New developments in state estimation for INS/GPS integrated systems

This paper proposes a new filter for INS/GPS integration based on a new interpolation formula known as Discrete Singular Convolution (DSC)-based Generalized Finite Difference. Singular convolutions are essential to many science and engineering problems such as stochastic process analysis. By appropriate approximation of a singular kernel in DSC scheme, the discrete singular convolution can be an extremely efficient, accurate and reliable algorithm for practical applications. The theory of distribution and wavelet analysis form the mathematical foundation of DSC. The objective is to explore the utility of the DSC algorithm for the development of a new filter for INS/GPS integration system.
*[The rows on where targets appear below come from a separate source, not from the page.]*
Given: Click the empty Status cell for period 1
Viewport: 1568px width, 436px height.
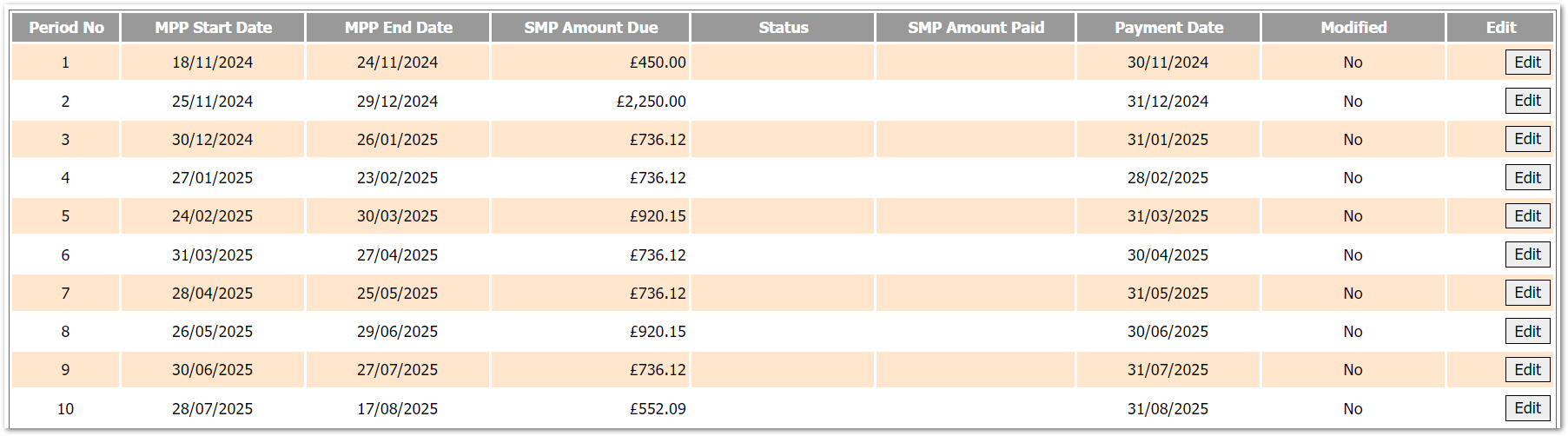Looking at the screenshot, I should click(x=783, y=63).
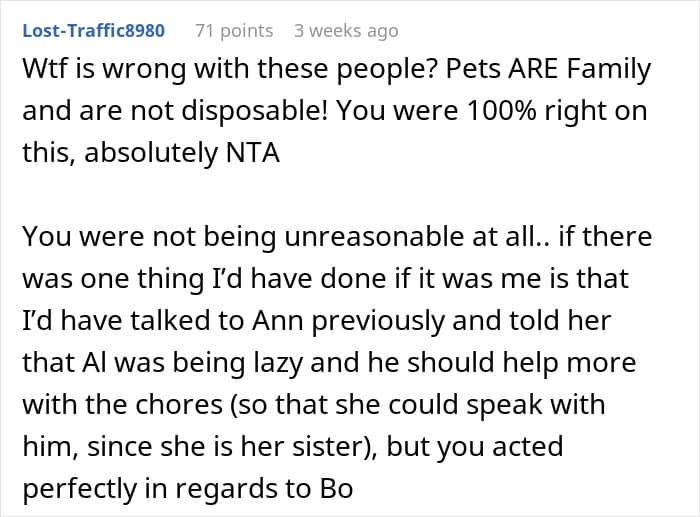
Task: Click the word sister) in the comment
Action: 334,447
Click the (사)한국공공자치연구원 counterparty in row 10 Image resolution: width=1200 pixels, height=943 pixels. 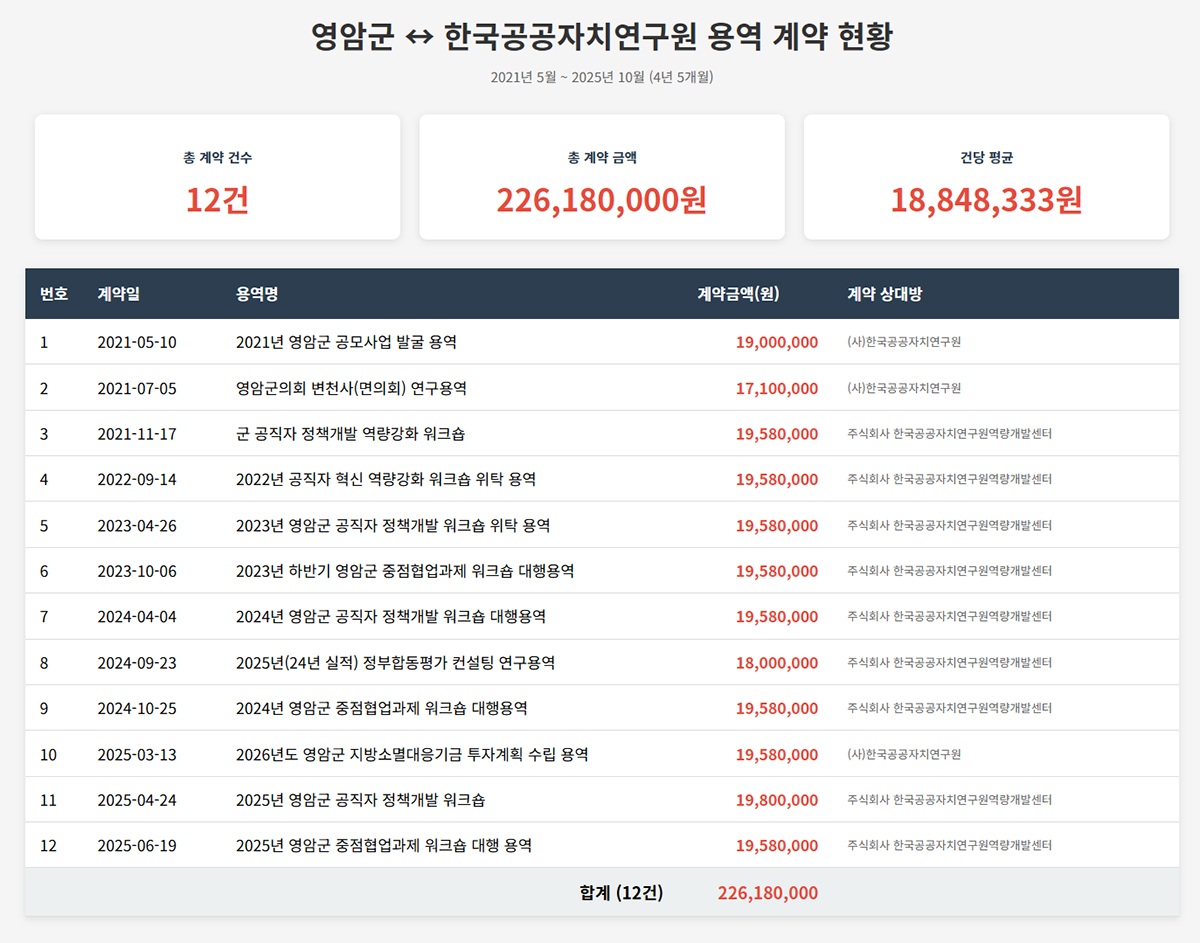(904, 754)
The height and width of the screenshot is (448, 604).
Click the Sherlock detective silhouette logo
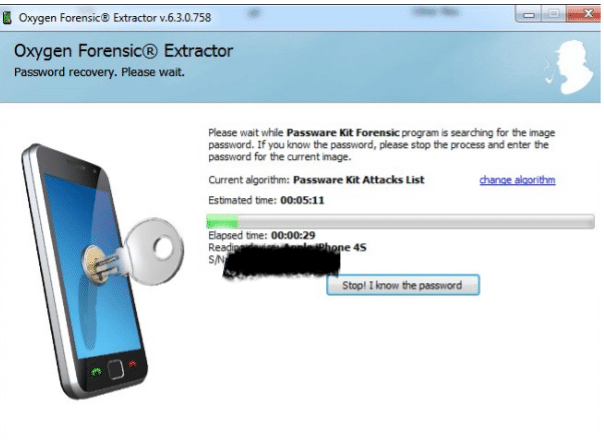click(570, 67)
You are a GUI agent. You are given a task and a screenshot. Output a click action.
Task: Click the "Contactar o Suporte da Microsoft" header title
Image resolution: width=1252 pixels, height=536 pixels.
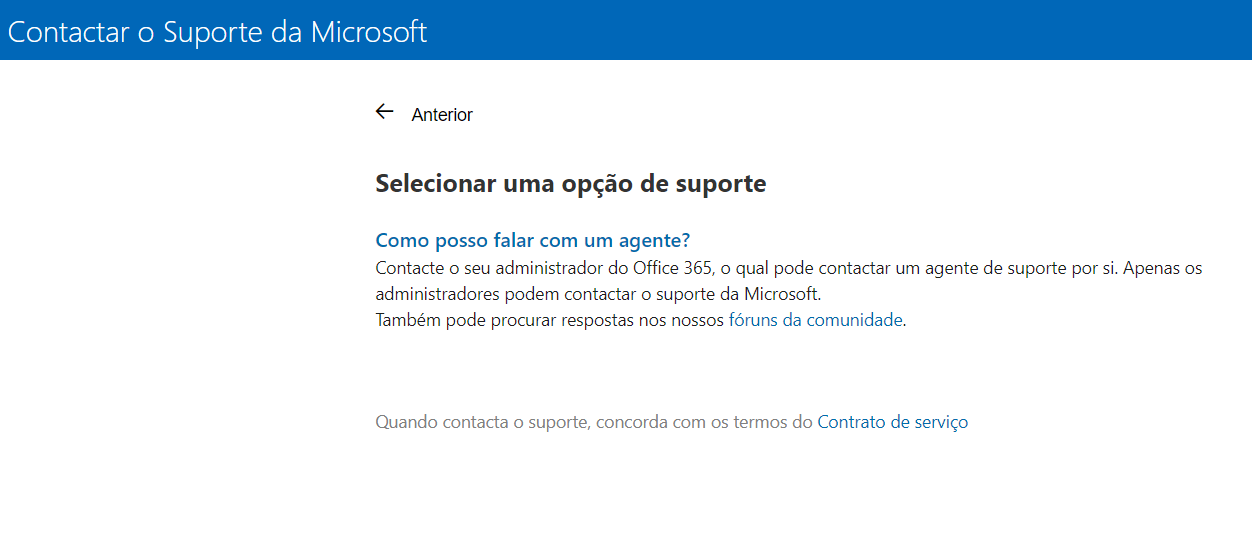click(217, 31)
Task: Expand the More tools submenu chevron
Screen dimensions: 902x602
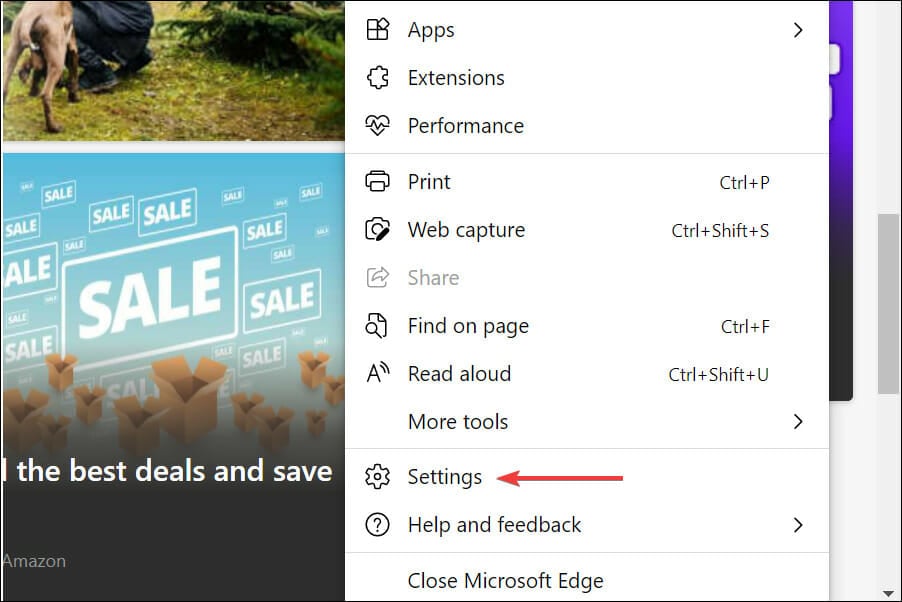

The significance of this paper is that the higher order DSC-based finite difference approximation can be considered by implicitly calculating the DSC-based first and second partial differentiations (Jacobian and Hessian approximation) involved in the second order modified Gaussian Kalman filter (SOKF) scheme. To examine the performance of the proposed filter, dual frequency GPS/INS data are collected onboard a hydrographic surveying vessel owned by the Canadian Hydrographic Service (CHS). The unscented Kalman filter (UKF) is also examined and compared with the developed DSC-based SOKF. It is shown that the accuracy (RMS error) of the developed DSC-based SOEKF state estimator is better than the UKF estimator.